So far not manually setting the Uncore frequency only had implications on energy-efficiency. We have, however, observed that using the chip in any of the possible default settings (i.e., running the chip with either UFS enabled or disabled) can also be detrimental to performance! Although the LINPACK benchmark is notoriously compute-bound, it has a non-negligible bandwidth requirement; as a result UFS will clock the chip to its maximum frequency (this is of course also the case when UFS is disabled). LINPACK typically pushes the power consumption of a chip to its TDP limit, which means that both the cores as well as the Uncore are competing for the limited power budget. Because the Uncore is clocked higher than necessary its share of power from the budget is higher than necessary as well; this in turn leaves less of the budget for the computational cores which limits their attainable frequencies. Manually adjusting the Uncore clock allowed us to to locate the Uncore frequency sweet spot for LINPACK that leaves the maximum amount of the power budget for the CPU cores while providing sufficient memory bandwidth not to starve the cores of data (again, see [1] for details).

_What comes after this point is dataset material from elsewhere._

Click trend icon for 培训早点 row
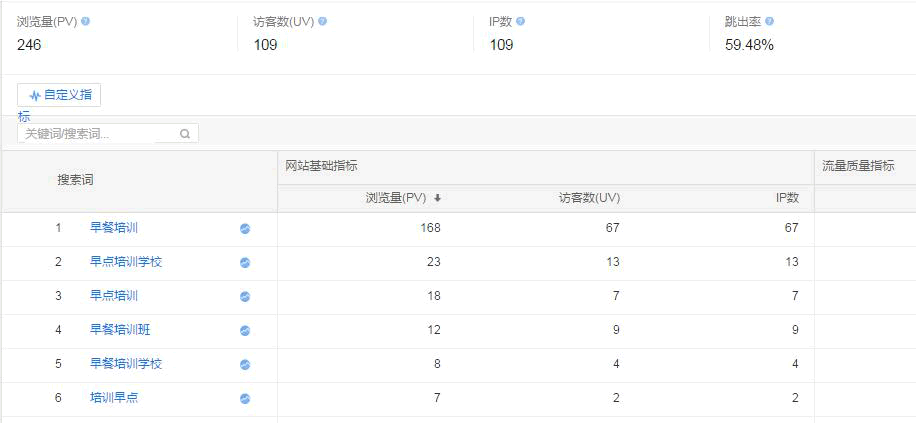The image size is (916, 423). coord(245,399)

Setting the Uncore frequency

The Uncore frequency is adjusted via the lower 16 bits of MSR 0x620. The register contents represent upper and lower bounds for the Uncore frequency: Bits 15 through 8 encode the minimum and bits 7 to 0 the maximum frequency. To derive a frequency from each of the two eight bit groups the integer encoded in the bits has to be multiplied with 100 MHz.

To access the MSR I recommend using Intel's msr-tools (note that the msr kernel module needs to be loaded!). You use rdmsr for reading and wrmsr for writing MSRs. Now that we have all of the theory covered, let's have a look at some examples.

A good way to start is to find out the supported Uncore frequency range of your processor. Enabling UFS in the BIOS will set minimum and maximum allowed frequencies in MSR 0x620 to the minimum and maximum supported Uncore frequencies of your processor. Enabling UFS in the BIOS of a system containing two Xeon E5-2697 v4 processors and reading the MSR's contents for one of the processors in the system (the -p flag is used to specify the processor number in a multi-socket system) yields the following:

broadep2:~ $ rdmsr -p 0 0x620
c1c

Note that rdmsr outputs the register's contents in hex (unfortunately it does not prefix the hex value with 0x as it should to avoid confusion between hex and decimal!) and does not print leading zeroes. Taking the liberty of fixing rdmsr's shortcomings, the MSR's contents in hex are 0x0c1c. The first eight bits, i.e., 0x0c, correspond to a decimal value of 12; the second eight bits, i.e., 0x1c, to a decimal value of 28. Multiplying these values with 100 MHz yields minimum and maximum Uncore frequencies of 1.2 GHz and 2.8 GHz, respectively.

Setting minimum and maximum frequencies is done via wrmsr. To set new a new minimum frequency of 1.6 GHz and a new maximum frequency of 2.0 GHz the frequencies are first divided by 100 MHz, yielding decimal values of 16 and 20. These are then converted to hexadecimal (0x10 for 16 and 0x14 for 20) and concatenated: 0x1016. The command line to make the frequency adjustments would therefore be: wrmsr -p 0 0x620 0x1016 . If you'd like to fix the Uncore to a specific frequency, make the minimum and maximum frequency identical; e.g., if you want the Uncore fixed at 2.0 GHz you would use wrmsr -p 0 0x620 0x1616.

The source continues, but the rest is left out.